Abstract

Hypertension is highly prevalent and independently associated with adverse outcomes in patients undergoing hemodialysis. Volume overload is the main mechanism of increased blood pressure (BP) in these individuals. This study examines the long-term effects of dry-weight reduction with a standardized lung-ultrasound (US)-guided strategy on ambulatory BP in hypertensive hemodialysis patients. This is the report of the 12-month follow-up of a randomized controlled trial in 71 clinically euvolemic, hemodialysis patients with hypertension. Patients were randomized to dry-weight reduction guided by prehemodialysis lung ultrasound and to standard care.
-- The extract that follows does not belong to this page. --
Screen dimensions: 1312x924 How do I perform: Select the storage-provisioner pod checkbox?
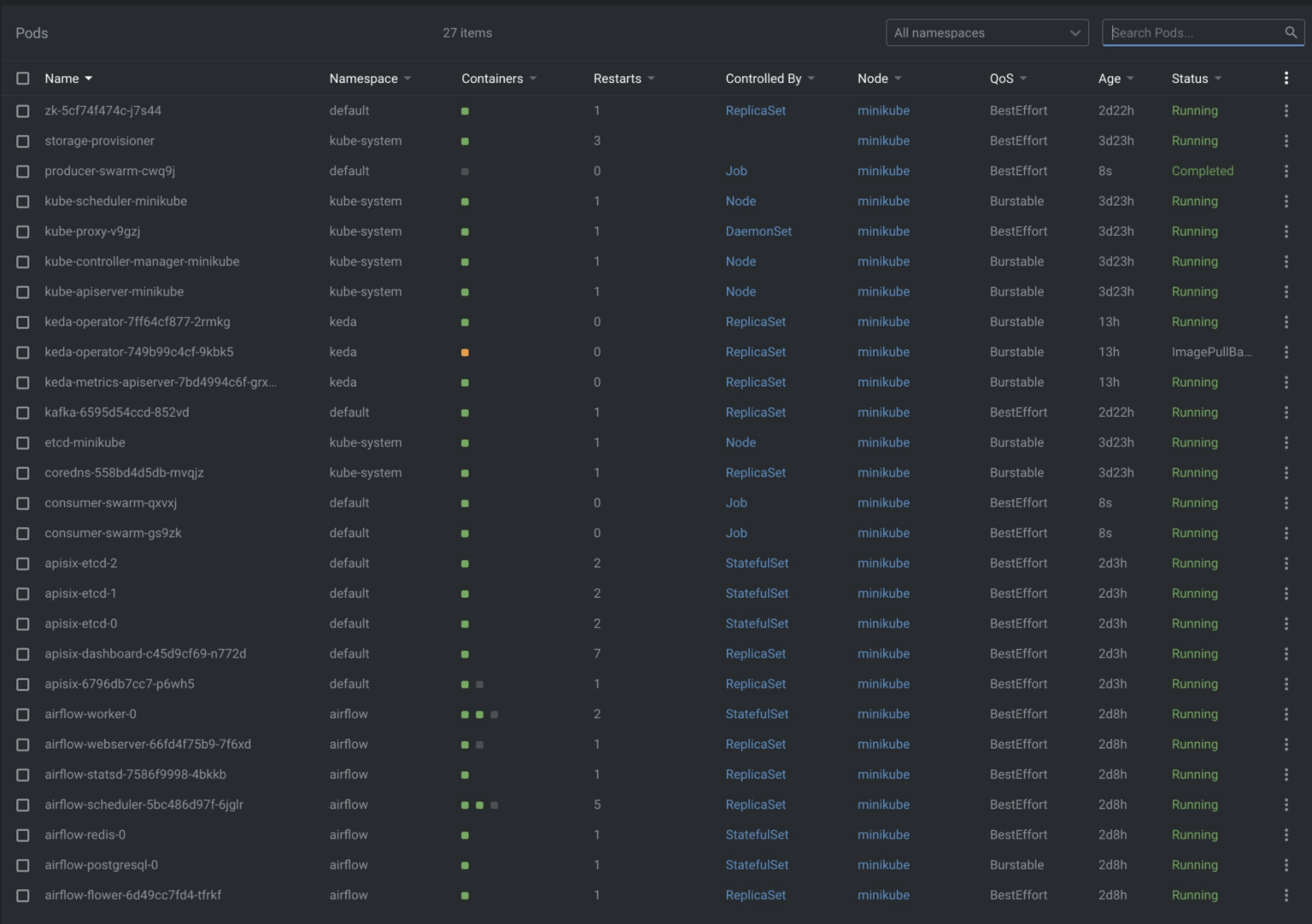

A 48-h ambulatory BP monitoring (ABPM) was performed in all study participants at baseline and after 12 months. During follow-up, a greater proportion of patients in the active group underwent dry-weight reduction compared with the control group (71.4% vs. 22.2%; P < 0.001). The number of lung US-B lines (a metric of lung water) reduced in the active (-4.83 ± 13.73) and increased in the control arm (+5.53 ± 16.01; P = 0.005) paralleling dry-weight changes (-1.68 ± 2.38 vs. 0.54 ± 2.32 kg; P < 0.001). At 12 months, 48-h systolic BP (136.19 ± 14.78 vs. 130.31 ± 13.57 mmHg; P = 0.034) and diastolic BP (80.72 ± 9.83 vs. 76.82 ± 8.97 mmHg; P = 0.008) were lower compared to baseline in the active but similar in the control group. Changes in 48-h systolic BP (-7.78 ± 13.29 vs. -0.10 ± 14.75 mmHg; P = 0.021) were significantly greater in the active compared to the control group. The proportion of patients experiencing ≥1 episode of intradialytic hypotension was nominally lower in the active group (71.4% vs. 88.9%, P = 0.065). Lung-US-guided dry-weight reduction can effectively and safely decrease ambulatory BP levels in the long-term.